Craig Drennen has been preparing for his role as the bad Santa since 2008, when he began his practice of making art themed around Shakespeare’s greatest miss, Timon of Athens. It’s a tricky work with an uncertain history and scholars and defenders of Shakespeare’s throne have attempted to distance the piece from his canon. It is one of his only plays never brought to the stage during his lifetime. Timon of Athens is a pessimistic play about betrayal. Our once well-off protagonist has lost everything to frivolous generosity and undeserving friends. Broke, he is exiled from the larger society to live in a shadowy cave. One-by-one Drennen has introduced us to the play’s characters via his paintings, sculptures, and videos. The first nine characters have included: Mistresses, Chorus, Flattering Lords, Masquers, Timon of Athens, Apemantus, Servants, Painter, and Poet. Which brings us to his most recent works, bringing the Bandit character to life.

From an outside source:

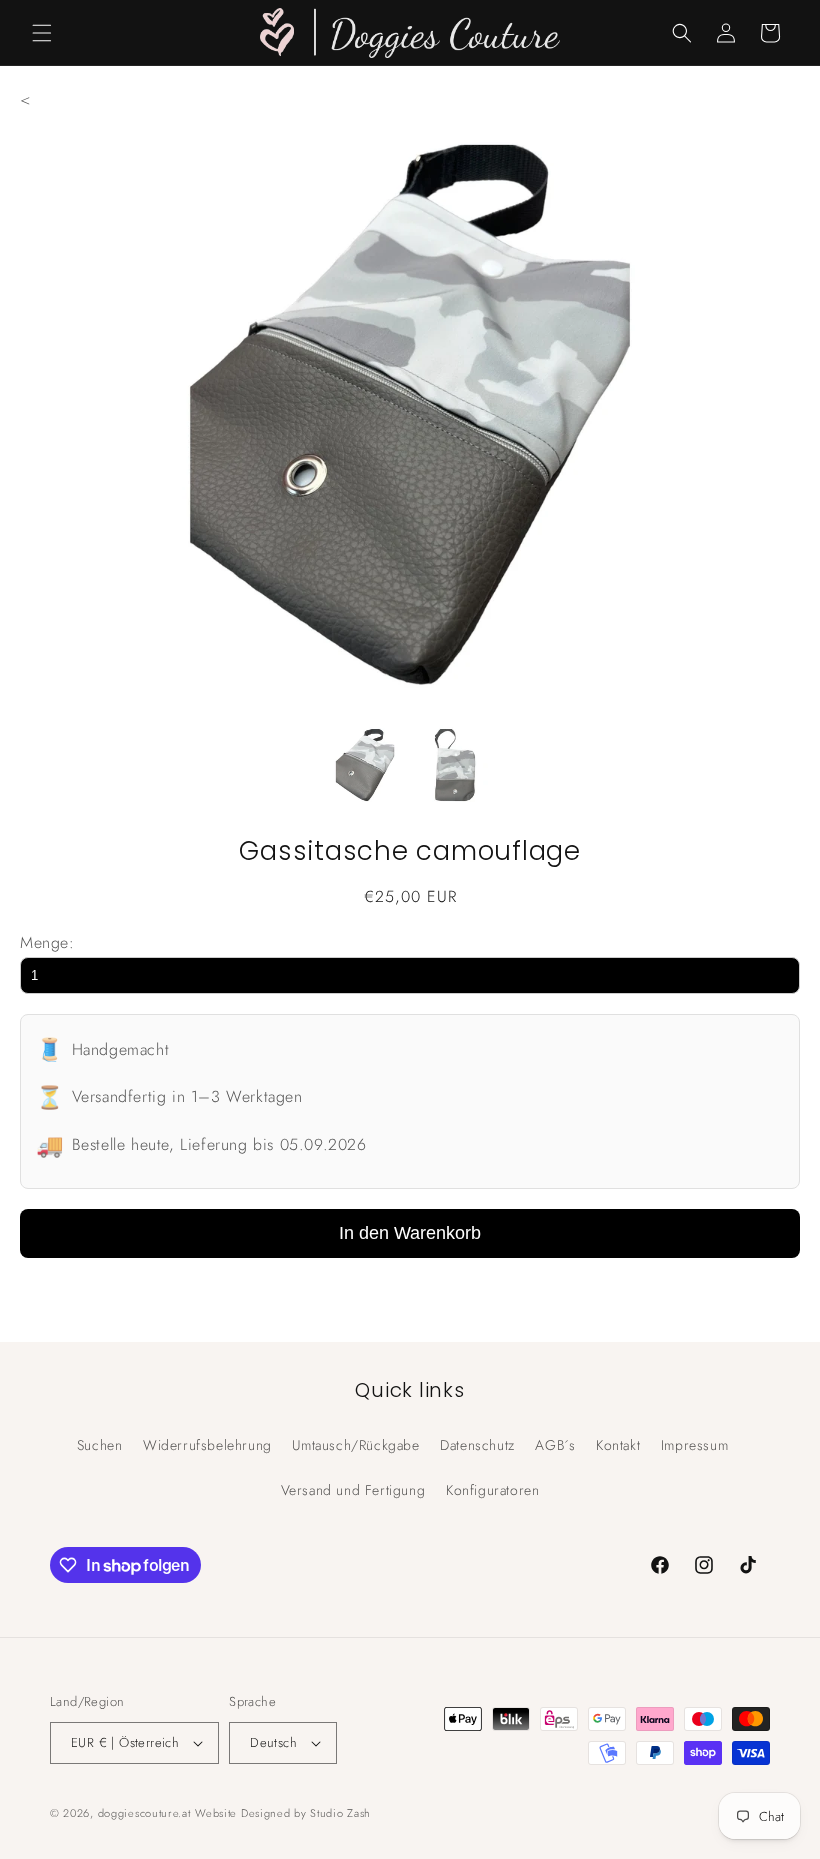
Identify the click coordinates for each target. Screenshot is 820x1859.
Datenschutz (477, 1445)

Thinking about a man in disguise waiting for the heart of darkness to slide down a family’s chimney, into our inner sanctum, with a big bag over his shoulder… Drennen undermines Santa’s place in mythology by pointing a flashlight on his resemblances to the Bandit. The decent get twisted into something much more tawdry. Any gift given or received can be a burden, seen as a crack in the armor. When the Bandits come to steal the last of Timon’s gold, he turns the tables and hands the loot over. This is payment for his vengeful, Grinch-like charge: go back to Timons, back to all that took from him, and plunder and pillage. Steal everything.

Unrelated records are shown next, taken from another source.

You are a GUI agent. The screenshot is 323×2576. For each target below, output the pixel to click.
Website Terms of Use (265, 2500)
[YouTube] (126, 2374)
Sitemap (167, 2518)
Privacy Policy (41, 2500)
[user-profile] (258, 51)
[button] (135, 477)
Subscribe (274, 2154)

For his solo exhibition “BANDIT ROLL/CHIMNEY HOLE” Drennen presents two cartoonishly simplistic chimney places. The perfectly flattened red and white bricks give way to black square, embodying a humorously endless portal down the world of the terminal Bandits. They rob without abandon. Once the decent begins there is no turning back, no ledge to grab hold of. Life is reduced to base desires. Projected on the façade is a blurry video of the artist sporting a full Santa disguise. He took the plunge and called quits on optimism, choosing full thief instead. Chimney-to-chimney, gallery-to-gallery, with a giddy smile he wants to pull the fire alarm and blow it all to smithereens.

BIO

Craig Drennen

Craig Drennen is an artist based in Atlanta, GA who identifies primarily as a painter even though the centrifugal force of his studio practice often propels him outside the practice of painting. His most recent solo exhibition was “BANDIT” at the Museum of Contemporary Art, Georgia. Prior to that he had solo exhibitions at Ellen de Bruijne Projects in Amsterdam, Samsøñ gallery in Boston, and Helper project space in Brooklyn. Drennen’s work has been reviewed in ArtforumArt in America, and the New York Times, among other places. He has been interviewed by StoryCorps, Art Pulse, and New American Paintings. He teaches at Georgia State University, served four years as dean of the Skowhegan School of Painting & Sculpture, and writes occasional art criticism. Since 2008 he has organized his studio practice around Shakespeare’s Timon of Athens. He is a 2018 awardee of a Guggenheim Fellowship.